Now the thrills I get come at the hands of my sons exploits. #1 on the blocks at his first swim meet, bringing home an "A" in trig, or Lil W.B. nailing a vibe part in marching band, or killing a Muse song in the garage with his band. I feel the warmth of my blessings. I thank the universe for allowing me to ride, and have a family. I have so much more than I deserve. I just wonder if the wizard will ever come back.

Hey, did I ever tell you about the time.......


Thursday, September 10, 2009

Panic Switch

For three days the lights haven't worked in either bathroom or our bedroom. I have been waking up completely disoriented, like touring days of old, in unfamiliar hotel rooms. Ms. Wrecking Ball wakes me. She has taken a cord to the neighbors, for the two refrigerators. I am am the ugly American. I have two refrigerators. My biggest problem is an over abundance of food, I am now protecting like a penguin, on an egg, in winter. The city crews are here. As I open the windows, I see a guy shaking his head and another going for a shovel.

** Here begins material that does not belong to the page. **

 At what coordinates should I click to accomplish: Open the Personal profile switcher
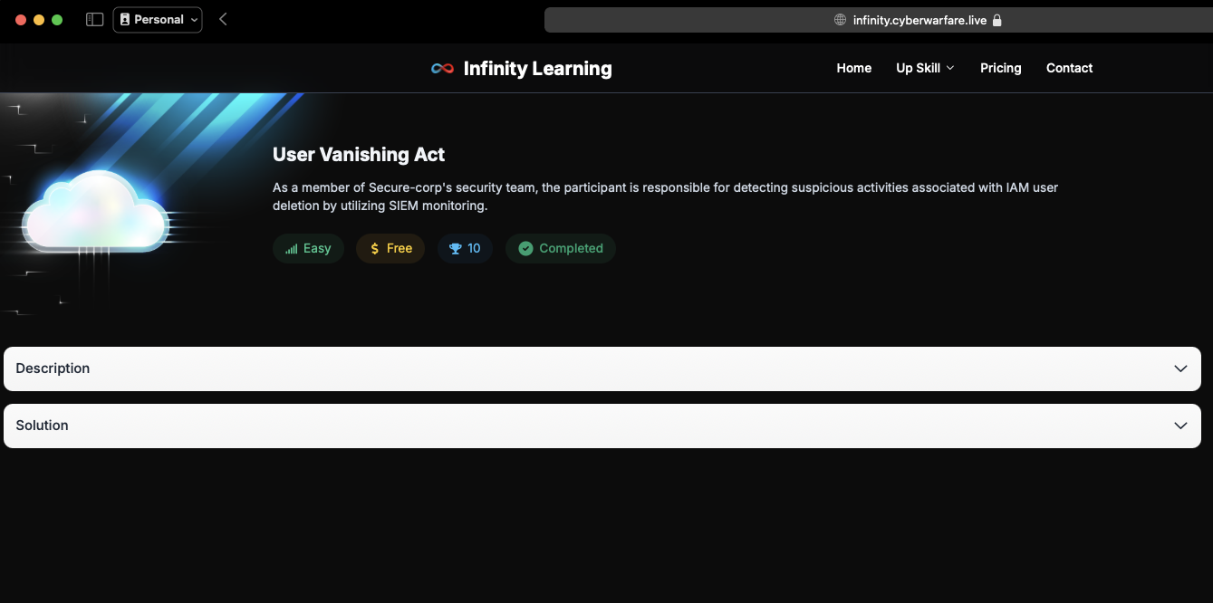(x=157, y=19)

The electricians have the fuse panel torn apart, and wires reach out like hungry children. They have been in the same position for thirty six years bringing power to this house. Now they are a chaotic tangle separated and useless, because a couple lights flickered and went out. I am starting to sweat, it is subtle, not the hard working sweat of productive effort, but the slow immobile accumulation of moisture. Sticky at first, then a stale wetness. I look out the window and remember Mrs. Hillier rapping me on the hand with a ruler for putting my sweaty arm on my paper. White City Elementary had no A/C but they made fresh rolls every day. There is a second electrical contractor truck dripping in oil in my drive and a third city truck rolls up. They are all jovial and discuss the deals they got on Beretta rifles and where they are going for lunch. I am a babe in the woods, they could walk up and say I had unicorns in my lines and I would be powerless to disagree, they hold the switch, and I can't wait to get the gadgets back. I sit like a chick in the nest waiting for them to throw up in my mouth. I hear my voice, as a child, scream in my skull: "Please, I beg you, make the monkey clap the cymbals again."

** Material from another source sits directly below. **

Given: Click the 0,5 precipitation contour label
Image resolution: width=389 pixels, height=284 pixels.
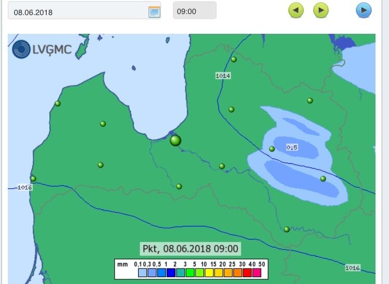Looking at the screenshot, I should [292, 148].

My mind drifts, I am tired. I haven't slept well for days. When did I become a coddled, power sucking, misfit? How did I get here? I used to go to the beach for hours with no water, money or food, just baggies, wax and a towel. I hitch hiked to the beach, 18 miles each way, when I was thirteen. I skated for hours on one frozen mini pizza and two Pepsi's. I used to play six, forty five minute sets, with ten minute breaks, after loading in stacks of speakers and rigging lights. Now I am in a panic, because I am sweating and I can't access the Internet. I have an irrational image of shows evaporating off my DVR. How did I end up such a pampered shadow of the "tough it out" kid I once was?

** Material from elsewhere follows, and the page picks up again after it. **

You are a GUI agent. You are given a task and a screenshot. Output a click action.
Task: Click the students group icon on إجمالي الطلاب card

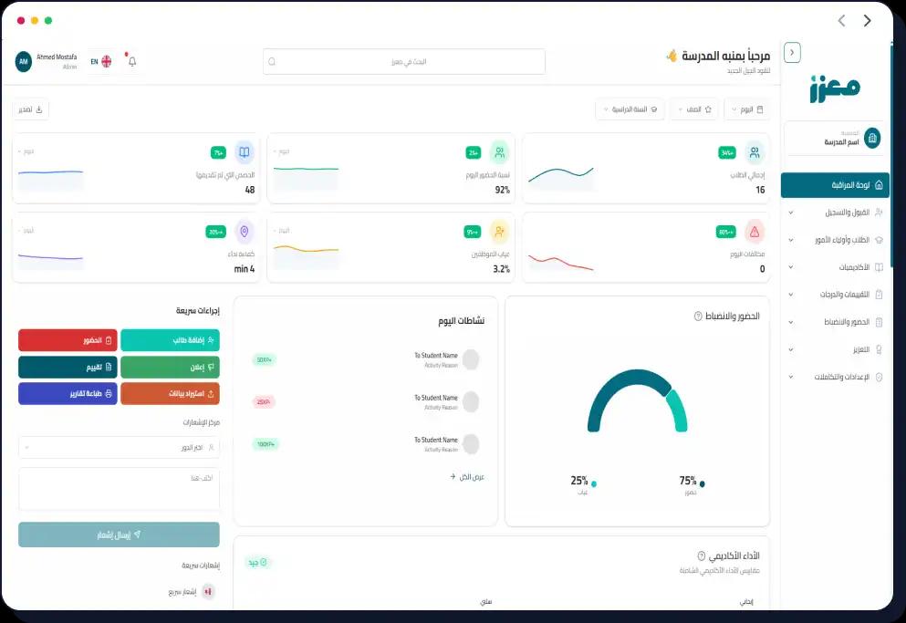[x=754, y=151]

The hours erode away, each explanation is more absurd than the one before. There is a hole with five guys sitting in it. A new crew arrives. They all agree that a herd of cats inserted a computer virus into government files that disintegrated the insulation on my main line, which any idiot can see is not reading right on the meter, the guy mumbling pigeon red neck is holding. I am such a dumb ass. Everyone leaves. A new inspector comes and tells me he can hook up the power but the line will definitely fail, and soon. The new fuse box is in ($1500.00) and it looks really cool. I walk in and see green and red L.E.D.'s blinking all around. Nothing, including me, knows what time it is. I go to the bedroom, flip the light switch, and nothing happens.